Nel 2002 questo dispositivo è stato importato in ambito di cautele reali; è stato perciò ribadito che ai fini dell’estensione degli effetti favorevoli della decisione al soggetto rimasto estraneo al giudizio di impugnazione occorre verificare che dall’unico provvedimento cautelare a struttura plurisoggettiva non siano sorti procedimenti incidentali frammentari e autonomi8.
Raccogliendo questi spunti, le Sezioni Unite, poiché nel caso di specie il provvedimento cautelare reale a struttura plurisoggettiva era stato impugnato da tutti i destinatari, i quali avevano partecipato al giudizio di riesame, hanno ritenuto che il procedimento avesse carattere unitario e che l’autonomia del ricorso avverso un provvedimento interlocutorio comportava l’anticipazione delle decisione su un profilo processuale, ma non ne spezzava l’unitarietà. L’effetto favorevole della decisione della Sezione terza, ossia la perdita di efficacia della misura, è stato perciò esteso anche agli attuali ricorrenti9.
Sotto il profilo dell’applicabilità al procedimento cautelare dell’effetto estensivo dell’impugnazione, la decisione della Corte, che pure ha ribadito un orientamento consolidato, pare ruotare intorno al concetto di «unitarietà del procedimento» scaturito da un’ordinanza plurisoggettiva, utile solo nell’ipotesi in cui i destinatari dell’ordinanza abbiano già chiesto il riesame, ma solo alcuni di loro abbiano proposto il ricorso.
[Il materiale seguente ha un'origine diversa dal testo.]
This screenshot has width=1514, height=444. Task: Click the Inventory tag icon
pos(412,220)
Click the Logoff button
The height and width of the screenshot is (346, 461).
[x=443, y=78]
Rimane aperto però il problema dell’ordinanza cautelare plurisoggettiva impugnata ab origine solo da alcuni dei destinatari: l’asserita inapplicabilità dell’art. 587 c.p.p. contrasta con il fatto che l’estensione dell’impugnazione è disposta proprio a beneficio di chi non ha impugnato ed è ben possibile che un’ordinanza cautelare plurisoggettiva sia affetta da vizi processuali; forse l’unico serio ostacolo, di natura non teorica ma pratica, è costituito proprio dalla necessaria tempestività dei rimedi cautelari10.
Sotto il profilo degli effetti della tardiva trasmissione degli atti da parte del p.m., il fatto che la decisione della Sezione terza, contrastante con una giurisprudenza consolidata, sia pure a causa della risoluzione di una questione logicamente pregiudiziale, non sia stata nemmeno incidentalmente censurata lascia sperare che si sia aperto lo spazio per un ripensamento sul tema.
1 Vedi Ceresa Gastaldo, M., Il riesame delle misure coercitive nel processo penale, Milano, 1993, 117-122.
2 Adorno, R., Il riesame delle misure cautelari reali, Milano, 2004, 120-129.
3 Cass. pen., S.U., 29.5.2008, n. 25932.
4 Cfr. C. cost., 22.6.1998, n. 232.
5 Cass. pen., 3.5.2011, n. 24163.
6 In tema vedi Gallo-Orsi, M., Impugnazione (effetto estensivo della), in Dig. pen., X, Torino, 1995, 679.
7 Cass. pen., S.U., 22.11.1995, n. 41.
8 Cass. pen., S.U., 26.6.2002, n. 34623.
9 Cass. pen., S.U., 29.3.2012, n. 19046.
10 Spangher, G., Prime riflessioni su di un tema complesso: l’effetto estensivo dell’impugnazione e l’effetto estensivo della decisione nei gravami de libertate, in Cass. pen., 1996, 3395.